DESCRIPTION OF THE TASK
Your task is to retype all of the records below with complete accuracy.

PROVIDED RECORDS
·····
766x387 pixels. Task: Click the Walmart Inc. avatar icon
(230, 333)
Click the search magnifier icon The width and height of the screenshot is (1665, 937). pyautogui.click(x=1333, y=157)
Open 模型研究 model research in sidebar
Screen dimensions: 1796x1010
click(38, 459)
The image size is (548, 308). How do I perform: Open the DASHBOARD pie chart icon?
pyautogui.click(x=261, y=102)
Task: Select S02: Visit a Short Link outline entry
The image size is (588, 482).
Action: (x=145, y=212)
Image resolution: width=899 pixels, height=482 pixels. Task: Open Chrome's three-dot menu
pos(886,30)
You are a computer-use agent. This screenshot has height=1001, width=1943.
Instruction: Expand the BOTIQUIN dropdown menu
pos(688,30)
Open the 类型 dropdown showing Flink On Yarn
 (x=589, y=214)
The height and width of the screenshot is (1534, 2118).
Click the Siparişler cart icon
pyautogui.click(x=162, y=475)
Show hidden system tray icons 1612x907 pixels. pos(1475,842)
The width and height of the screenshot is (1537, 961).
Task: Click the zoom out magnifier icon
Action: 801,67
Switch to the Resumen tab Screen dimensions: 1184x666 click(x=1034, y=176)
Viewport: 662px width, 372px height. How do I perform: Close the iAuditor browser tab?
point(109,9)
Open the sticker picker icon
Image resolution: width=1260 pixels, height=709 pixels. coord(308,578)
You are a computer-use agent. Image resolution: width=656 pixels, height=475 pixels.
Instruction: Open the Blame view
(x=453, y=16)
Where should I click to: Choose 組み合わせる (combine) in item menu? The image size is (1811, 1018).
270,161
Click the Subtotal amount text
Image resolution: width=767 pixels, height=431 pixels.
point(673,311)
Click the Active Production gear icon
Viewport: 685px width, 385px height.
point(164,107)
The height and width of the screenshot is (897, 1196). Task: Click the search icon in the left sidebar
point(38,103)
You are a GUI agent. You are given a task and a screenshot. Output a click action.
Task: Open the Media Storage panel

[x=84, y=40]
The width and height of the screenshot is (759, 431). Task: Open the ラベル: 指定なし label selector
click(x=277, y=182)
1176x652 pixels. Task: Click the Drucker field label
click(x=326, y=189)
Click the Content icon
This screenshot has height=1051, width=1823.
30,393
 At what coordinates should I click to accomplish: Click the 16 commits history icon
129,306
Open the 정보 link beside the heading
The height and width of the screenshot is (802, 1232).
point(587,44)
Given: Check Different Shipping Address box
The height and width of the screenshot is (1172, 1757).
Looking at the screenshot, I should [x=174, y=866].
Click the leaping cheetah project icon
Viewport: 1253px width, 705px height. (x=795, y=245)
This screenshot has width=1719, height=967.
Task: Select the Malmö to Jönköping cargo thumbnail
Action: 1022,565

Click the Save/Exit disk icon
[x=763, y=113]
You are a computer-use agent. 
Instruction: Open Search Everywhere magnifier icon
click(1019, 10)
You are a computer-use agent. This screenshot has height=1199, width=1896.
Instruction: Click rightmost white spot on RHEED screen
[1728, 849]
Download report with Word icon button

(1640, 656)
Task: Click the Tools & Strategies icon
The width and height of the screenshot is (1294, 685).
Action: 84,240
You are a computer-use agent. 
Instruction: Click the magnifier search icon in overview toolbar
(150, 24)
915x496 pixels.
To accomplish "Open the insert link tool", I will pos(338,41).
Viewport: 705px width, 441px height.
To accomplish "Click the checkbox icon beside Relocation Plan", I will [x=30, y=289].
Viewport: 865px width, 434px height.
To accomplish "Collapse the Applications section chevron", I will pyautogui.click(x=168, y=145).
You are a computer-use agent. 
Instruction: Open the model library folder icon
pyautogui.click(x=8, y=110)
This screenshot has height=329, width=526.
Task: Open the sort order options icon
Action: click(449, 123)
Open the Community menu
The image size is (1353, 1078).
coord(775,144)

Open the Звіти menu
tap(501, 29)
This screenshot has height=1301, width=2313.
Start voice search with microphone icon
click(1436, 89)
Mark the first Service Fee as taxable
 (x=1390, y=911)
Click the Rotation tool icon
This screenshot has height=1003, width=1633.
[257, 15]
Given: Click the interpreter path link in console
·····
WRITTEN RESPONSE
766x387 pixels. Task: Click the Walmart Inc. avatar icon
(230, 333)
Click the search magnifier icon The width and height of the screenshot is (1665, 937). pyautogui.click(x=1333, y=157)
Open 模型研究 model research in sidebar
Screen dimensions: 1796x1010
click(38, 459)
The image size is (548, 308). How do I perform: Open the DASHBOARD pie chart icon?
pyautogui.click(x=261, y=102)
Task: Select S02: Visit a Short Link outline entry
The image size is (588, 482).
Action: (x=145, y=212)
Image resolution: width=899 pixels, height=482 pixels. Task: Open Chrome's three-dot menu
pos(886,30)
You are a computer-use agent. This screenshot has height=1001, width=1943.
Instruction: Expand the BOTIQUIN dropdown menu
pos(688,30)
Open the 类型 dropdown showing Flink On Yarn
 (x=589, y=214)
The height and width of the screenshot is (1534, 2118).
Click the Siparişler cart icon
pyautogui.click(x=162, y=475)
Show hidden system tray icons 1612x907 pixels. pos(1475,842)
The width and height of the screenshot is (1537, 961).
Task: Click the zoom out magnifier icon
Action: 801,67
Switch to the Resumen tab Screen dimensions: 1184x666 click(x=1034, y=176)
Viewport: 662px width, 372px height. How do I perform: Close the iAuditor browser tab?
point(109,9)
Open the sticker picker icon
Image resolution: width=1260 pixels, height=709 pixels. coord(308,578)
You are a computer-use agent. Image resolution: width=656 pixels, height=475 pixels.
Instruction: Open the Blame view
(x=453, y=16)
Where should I click to: Choose 組み合わせる (combine) in item menu? The image size is (1811, 1018).
270,161
Click the Subtotal amount text
Image resolution: width=767 pixels, height=431 pixels.
point(673,311)
Click the Active Production gear icon
Viewport: 685px width, 385px height.
point(164,107)
The height and width of the screenshot is (897, 1196). Task: Click the search icon in the left sidebar
point(38,103)
You are a GUI agent. You are given a task and a screenshot. Output a click action.
Task: Open the Media Storage panel

[x=84, y=40]
The width and height of the screenshot is (759, 431). Task: Open the ラベル: 指定なし label selector
click(x=277, y=182)
1176x652 pixels. Task: Click the Drucker field label
click(x=326, y=189)
Click the Content icon
This screenshot has height=1051, width=1823.
30,393
 At what coordinates should I click to accomplish: Click the 16 commits history icon
129,306
Open the 정보 link beside the heading
The height and width of the screenshot is (802, 1232).
point(587,44)
Given: Check Different Shipping Address box
The height and width of the screenshot is (1172, 1757).
Looking at the screenshot, I should [x=174, y=866].
Click the leaping cheetah project icon
Viewport: 1253px width, 705px height. (x=795, y=245)
This screenshot has width=1719, height=967.
Task: Select the Malmö to Jönköping cargo thumbnail
Action: 1022,565

Click the Save/Exit disk icon
[x=763, y=113]
You are a computer-use agent. 
Instruction: Open Search Everywhere magnifier icon
click(1019, 10)
You are a computer-use agent. This screenshot has height=1199, width=1896.
Instruction: Click rightmost white spot on RHEED screen
[1728, 849]
Download report with Word icon button

(1640, 656)
Task: Click the Tools & Strategies icon
The width and height of the screenshot is (1294, 685).
Action: 84,240
You are a computer-use agent. 
Instruction: Click the magnifier search icon in overview toolbar
(150, 24)
915x496 pixels.
To accomplish "Open the insert link tool", I will pos(338,41).
Viewport: 705px width, 441px height.
To accomplish "Click the checkbox icon beside Relocation Plan", I will [x=30, y=289].
Viewport: 865px width, 434px height.
To accomplish "Collapse the Applications section chevron", I will pyautogui.click(x=168, y=145).
You are a computer-use agent. 
Instruction: Open the model library folder icon
pyautogui.click(x=8, y=110)
This screenshot has height=329, width=526.
Task: Open the sort order options icon
Action: click(449, 123)
Open the Community menu
The image size is (1353, 1078).
coord(775,144)

Open the Звіти menu
tap(501, 29)
This screenshot has height=1301, width=2313.
Start voice search with microphone icon
click(1436, 89)
Mark the first Service Fee as taxable
 (x=1390, y=911)
Click the Rotation tool icon
This screenshot has height=1003, width=1633.
[257, 15]
Given: Click the interpreter path link in console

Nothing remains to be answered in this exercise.